(Stored data)
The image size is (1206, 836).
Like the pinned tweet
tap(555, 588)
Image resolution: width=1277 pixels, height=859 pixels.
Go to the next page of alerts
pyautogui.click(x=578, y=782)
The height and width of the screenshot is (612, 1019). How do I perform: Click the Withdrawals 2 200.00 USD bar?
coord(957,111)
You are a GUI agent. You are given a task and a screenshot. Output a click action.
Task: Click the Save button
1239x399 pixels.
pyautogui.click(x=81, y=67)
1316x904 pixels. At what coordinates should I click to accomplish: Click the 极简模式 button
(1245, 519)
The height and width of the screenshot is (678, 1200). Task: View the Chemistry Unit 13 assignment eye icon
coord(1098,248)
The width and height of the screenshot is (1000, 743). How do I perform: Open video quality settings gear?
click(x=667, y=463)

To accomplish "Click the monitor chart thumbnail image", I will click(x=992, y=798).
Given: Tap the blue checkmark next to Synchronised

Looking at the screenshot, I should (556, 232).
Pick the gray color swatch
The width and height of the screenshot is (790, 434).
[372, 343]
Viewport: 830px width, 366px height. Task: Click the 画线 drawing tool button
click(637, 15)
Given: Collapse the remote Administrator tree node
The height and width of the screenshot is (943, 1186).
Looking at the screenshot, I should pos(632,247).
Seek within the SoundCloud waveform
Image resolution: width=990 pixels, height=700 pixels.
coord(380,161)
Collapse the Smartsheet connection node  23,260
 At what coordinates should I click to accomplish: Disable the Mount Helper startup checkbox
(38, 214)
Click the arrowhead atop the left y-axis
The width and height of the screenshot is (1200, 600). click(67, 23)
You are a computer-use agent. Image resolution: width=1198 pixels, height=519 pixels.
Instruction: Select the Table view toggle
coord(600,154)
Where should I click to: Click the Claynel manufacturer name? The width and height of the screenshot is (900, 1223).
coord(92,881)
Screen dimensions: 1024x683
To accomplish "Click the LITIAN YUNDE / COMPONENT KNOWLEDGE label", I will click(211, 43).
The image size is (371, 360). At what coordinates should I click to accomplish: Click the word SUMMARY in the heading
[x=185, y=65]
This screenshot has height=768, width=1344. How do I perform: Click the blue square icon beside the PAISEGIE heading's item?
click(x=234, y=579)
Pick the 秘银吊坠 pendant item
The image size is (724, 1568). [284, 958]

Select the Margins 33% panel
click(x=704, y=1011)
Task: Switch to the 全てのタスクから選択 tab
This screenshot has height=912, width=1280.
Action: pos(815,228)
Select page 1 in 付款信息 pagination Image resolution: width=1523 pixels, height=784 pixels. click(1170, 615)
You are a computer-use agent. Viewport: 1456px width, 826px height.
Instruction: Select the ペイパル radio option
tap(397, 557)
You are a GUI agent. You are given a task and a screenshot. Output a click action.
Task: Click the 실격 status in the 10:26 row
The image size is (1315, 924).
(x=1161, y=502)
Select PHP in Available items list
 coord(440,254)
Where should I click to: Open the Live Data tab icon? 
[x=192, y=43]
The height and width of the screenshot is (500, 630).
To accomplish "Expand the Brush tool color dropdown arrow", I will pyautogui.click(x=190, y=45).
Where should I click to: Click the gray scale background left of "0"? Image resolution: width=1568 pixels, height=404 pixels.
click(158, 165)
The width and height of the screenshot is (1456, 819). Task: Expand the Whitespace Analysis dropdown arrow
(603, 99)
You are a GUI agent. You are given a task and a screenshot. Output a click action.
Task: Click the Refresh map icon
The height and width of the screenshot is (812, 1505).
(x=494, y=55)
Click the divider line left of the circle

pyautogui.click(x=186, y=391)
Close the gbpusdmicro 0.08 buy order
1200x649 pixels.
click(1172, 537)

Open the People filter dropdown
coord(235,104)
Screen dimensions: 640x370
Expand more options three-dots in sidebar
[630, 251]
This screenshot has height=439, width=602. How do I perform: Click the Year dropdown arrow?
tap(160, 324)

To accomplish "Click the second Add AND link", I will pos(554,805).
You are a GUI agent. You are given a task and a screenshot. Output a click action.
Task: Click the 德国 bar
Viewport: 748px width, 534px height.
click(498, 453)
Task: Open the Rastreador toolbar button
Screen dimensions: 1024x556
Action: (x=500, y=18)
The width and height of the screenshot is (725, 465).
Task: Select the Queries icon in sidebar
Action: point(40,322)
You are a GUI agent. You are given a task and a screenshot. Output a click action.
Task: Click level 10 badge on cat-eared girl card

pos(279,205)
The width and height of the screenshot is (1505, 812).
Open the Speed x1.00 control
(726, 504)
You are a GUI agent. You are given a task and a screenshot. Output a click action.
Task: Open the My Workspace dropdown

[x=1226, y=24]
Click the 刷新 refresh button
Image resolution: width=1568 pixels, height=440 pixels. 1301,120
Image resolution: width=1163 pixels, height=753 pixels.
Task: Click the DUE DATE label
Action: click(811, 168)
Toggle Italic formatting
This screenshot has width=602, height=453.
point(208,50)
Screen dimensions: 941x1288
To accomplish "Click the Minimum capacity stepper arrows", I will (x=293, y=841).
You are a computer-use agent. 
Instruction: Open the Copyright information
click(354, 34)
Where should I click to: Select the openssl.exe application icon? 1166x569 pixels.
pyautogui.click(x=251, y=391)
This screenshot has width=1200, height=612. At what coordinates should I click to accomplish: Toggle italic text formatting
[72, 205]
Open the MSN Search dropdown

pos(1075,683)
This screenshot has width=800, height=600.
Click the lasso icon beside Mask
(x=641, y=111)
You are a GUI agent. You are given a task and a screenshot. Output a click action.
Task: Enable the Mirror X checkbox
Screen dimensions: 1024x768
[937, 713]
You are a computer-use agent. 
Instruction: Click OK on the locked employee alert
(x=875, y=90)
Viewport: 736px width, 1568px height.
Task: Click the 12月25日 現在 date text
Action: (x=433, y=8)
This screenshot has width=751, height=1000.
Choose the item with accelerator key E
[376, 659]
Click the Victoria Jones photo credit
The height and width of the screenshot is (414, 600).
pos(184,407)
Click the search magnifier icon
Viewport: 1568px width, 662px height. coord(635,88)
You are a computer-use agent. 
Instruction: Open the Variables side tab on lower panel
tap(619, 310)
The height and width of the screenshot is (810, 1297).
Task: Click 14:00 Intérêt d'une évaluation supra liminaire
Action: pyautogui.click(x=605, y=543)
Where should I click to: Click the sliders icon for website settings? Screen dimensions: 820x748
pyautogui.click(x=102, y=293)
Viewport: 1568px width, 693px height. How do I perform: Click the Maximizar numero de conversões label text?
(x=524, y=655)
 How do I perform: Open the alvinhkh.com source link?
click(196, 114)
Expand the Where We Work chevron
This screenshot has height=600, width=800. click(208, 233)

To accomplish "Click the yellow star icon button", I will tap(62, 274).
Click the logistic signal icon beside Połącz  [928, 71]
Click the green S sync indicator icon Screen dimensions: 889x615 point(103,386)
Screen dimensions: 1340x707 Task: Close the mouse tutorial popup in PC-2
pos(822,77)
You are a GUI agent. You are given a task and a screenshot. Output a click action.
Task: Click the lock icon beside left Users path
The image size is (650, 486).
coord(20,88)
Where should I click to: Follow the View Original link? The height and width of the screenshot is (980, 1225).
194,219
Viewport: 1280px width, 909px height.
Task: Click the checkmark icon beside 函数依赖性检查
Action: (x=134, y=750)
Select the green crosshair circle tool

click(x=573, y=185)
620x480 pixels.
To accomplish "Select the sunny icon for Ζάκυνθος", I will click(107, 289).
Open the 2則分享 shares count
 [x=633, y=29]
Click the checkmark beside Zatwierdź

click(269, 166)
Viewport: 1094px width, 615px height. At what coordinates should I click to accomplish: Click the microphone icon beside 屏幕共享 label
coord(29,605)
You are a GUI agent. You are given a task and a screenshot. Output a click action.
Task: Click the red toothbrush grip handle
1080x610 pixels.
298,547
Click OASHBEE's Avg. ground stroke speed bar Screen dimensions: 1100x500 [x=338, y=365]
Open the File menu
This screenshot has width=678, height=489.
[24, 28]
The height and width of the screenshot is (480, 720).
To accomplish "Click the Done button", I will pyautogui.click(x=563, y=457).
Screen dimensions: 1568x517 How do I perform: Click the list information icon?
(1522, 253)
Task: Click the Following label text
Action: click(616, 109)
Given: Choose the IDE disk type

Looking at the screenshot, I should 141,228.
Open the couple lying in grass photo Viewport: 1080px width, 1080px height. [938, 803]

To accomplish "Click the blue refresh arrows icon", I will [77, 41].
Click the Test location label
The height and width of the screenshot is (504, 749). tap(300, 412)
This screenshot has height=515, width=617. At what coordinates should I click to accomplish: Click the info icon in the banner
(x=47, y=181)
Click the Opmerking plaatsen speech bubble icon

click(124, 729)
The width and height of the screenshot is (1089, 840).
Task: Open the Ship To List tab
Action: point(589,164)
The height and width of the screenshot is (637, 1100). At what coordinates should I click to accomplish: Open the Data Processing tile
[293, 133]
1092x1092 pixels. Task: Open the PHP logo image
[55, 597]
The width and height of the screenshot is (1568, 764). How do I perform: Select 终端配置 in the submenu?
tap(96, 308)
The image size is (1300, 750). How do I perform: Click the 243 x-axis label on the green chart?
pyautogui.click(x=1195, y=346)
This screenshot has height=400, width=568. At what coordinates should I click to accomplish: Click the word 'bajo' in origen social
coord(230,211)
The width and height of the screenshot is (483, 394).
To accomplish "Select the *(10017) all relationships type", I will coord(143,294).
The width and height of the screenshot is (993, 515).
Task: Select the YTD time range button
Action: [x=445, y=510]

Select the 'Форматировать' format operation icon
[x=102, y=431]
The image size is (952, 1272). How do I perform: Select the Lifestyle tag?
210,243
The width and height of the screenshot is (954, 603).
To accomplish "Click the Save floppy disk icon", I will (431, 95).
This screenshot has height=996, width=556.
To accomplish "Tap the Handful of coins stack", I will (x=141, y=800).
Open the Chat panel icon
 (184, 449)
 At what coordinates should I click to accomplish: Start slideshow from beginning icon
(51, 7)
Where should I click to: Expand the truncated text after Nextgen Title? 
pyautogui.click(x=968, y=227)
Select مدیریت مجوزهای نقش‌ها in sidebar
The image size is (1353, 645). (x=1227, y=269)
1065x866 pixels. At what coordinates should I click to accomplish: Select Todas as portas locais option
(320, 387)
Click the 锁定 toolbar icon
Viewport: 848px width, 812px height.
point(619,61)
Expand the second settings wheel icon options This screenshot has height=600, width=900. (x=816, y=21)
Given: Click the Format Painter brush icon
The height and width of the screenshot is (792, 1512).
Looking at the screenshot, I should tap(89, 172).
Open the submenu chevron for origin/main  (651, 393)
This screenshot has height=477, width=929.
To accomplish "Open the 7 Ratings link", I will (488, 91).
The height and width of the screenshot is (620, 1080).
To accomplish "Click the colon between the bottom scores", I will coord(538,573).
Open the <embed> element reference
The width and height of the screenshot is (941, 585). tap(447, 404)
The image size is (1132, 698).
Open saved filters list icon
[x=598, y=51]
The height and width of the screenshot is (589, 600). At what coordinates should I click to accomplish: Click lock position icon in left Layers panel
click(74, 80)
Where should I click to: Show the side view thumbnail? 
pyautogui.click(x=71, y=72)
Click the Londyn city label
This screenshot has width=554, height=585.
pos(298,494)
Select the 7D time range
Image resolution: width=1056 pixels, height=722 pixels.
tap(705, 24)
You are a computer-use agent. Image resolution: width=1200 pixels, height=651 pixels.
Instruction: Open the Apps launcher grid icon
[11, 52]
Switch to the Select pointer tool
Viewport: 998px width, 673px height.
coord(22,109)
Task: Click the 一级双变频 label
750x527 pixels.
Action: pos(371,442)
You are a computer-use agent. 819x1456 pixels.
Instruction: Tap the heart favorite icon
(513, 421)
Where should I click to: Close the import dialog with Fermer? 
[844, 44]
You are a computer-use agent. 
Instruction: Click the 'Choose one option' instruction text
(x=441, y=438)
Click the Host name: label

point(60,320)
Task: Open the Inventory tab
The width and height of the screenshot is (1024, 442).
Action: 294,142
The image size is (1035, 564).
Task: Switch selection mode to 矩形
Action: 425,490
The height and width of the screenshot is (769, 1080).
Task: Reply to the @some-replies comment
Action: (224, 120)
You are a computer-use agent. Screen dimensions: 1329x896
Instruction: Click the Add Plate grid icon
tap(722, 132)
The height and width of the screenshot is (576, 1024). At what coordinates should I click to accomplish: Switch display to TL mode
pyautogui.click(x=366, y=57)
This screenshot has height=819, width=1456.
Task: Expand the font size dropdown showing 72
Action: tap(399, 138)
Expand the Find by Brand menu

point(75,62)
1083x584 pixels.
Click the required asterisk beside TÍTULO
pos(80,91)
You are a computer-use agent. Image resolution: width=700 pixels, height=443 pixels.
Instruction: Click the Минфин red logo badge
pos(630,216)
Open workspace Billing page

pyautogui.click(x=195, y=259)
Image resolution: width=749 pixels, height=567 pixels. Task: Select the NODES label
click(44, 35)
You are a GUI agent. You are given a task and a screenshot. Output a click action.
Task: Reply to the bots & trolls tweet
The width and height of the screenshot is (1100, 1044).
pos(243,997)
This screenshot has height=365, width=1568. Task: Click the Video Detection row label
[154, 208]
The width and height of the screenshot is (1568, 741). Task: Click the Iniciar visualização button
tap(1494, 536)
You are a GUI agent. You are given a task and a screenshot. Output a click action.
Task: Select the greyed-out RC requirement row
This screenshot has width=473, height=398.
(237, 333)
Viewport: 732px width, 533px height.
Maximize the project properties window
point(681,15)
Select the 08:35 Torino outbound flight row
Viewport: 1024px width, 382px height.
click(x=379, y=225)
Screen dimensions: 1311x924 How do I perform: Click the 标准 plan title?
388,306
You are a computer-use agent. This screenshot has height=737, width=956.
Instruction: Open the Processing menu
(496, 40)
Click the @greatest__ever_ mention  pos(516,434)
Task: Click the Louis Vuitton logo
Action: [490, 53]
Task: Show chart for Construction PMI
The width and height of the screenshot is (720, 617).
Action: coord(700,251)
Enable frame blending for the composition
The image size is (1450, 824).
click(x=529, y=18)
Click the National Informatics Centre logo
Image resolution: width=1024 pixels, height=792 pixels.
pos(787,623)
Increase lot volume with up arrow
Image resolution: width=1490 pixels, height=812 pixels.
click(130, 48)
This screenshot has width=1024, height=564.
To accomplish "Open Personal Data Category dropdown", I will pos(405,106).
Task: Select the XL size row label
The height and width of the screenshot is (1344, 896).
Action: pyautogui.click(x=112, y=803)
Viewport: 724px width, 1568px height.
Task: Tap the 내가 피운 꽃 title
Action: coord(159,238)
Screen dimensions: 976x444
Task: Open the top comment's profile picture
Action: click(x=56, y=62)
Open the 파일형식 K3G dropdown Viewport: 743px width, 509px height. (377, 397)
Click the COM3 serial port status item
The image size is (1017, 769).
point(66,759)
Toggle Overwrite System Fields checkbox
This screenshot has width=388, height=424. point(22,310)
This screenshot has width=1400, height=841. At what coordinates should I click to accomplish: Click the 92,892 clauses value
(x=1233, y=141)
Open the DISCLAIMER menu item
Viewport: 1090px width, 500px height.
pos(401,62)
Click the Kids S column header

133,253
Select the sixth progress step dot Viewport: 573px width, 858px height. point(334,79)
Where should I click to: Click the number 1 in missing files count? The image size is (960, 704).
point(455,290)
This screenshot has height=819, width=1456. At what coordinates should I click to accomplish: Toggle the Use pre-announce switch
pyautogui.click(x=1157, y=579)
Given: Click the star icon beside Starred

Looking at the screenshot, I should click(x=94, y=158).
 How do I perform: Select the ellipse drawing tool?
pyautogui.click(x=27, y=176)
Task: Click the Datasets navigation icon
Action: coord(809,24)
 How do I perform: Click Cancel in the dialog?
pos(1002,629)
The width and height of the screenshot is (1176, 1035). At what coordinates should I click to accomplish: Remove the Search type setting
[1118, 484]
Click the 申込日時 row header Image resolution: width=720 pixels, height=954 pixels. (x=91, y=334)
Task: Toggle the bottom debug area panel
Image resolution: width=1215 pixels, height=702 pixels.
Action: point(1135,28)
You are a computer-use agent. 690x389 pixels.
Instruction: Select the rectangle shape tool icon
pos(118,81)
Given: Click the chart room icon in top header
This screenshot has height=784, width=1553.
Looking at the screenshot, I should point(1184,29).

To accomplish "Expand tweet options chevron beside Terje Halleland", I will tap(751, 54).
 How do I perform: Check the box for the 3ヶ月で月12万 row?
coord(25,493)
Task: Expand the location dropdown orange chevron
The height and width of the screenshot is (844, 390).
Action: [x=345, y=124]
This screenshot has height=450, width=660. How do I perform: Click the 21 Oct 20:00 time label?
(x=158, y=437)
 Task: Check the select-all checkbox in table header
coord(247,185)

# WORK INSTRUCTIONS:
What do the lines above say from the one containing "You are a computer-use agent. 819x1456" down to the one containing "Task: Open the Inventory tab"? Return them exactly, both end lines included, and only them.

# ANSWER AREA:
You are a computer-use agent. 819x1456 pixels.
Instruction: Tap the heart favorite icon
(513, 421)
Where should I click to: Close the import dialog with Fermer? 
[844, 44]
You are a computer-use agent. 
Instruction: Click the 'Choose one option' instruction text
(x=441, y=438)
Click the Host name: label

point(60,320)
Task: Open the Inventory tab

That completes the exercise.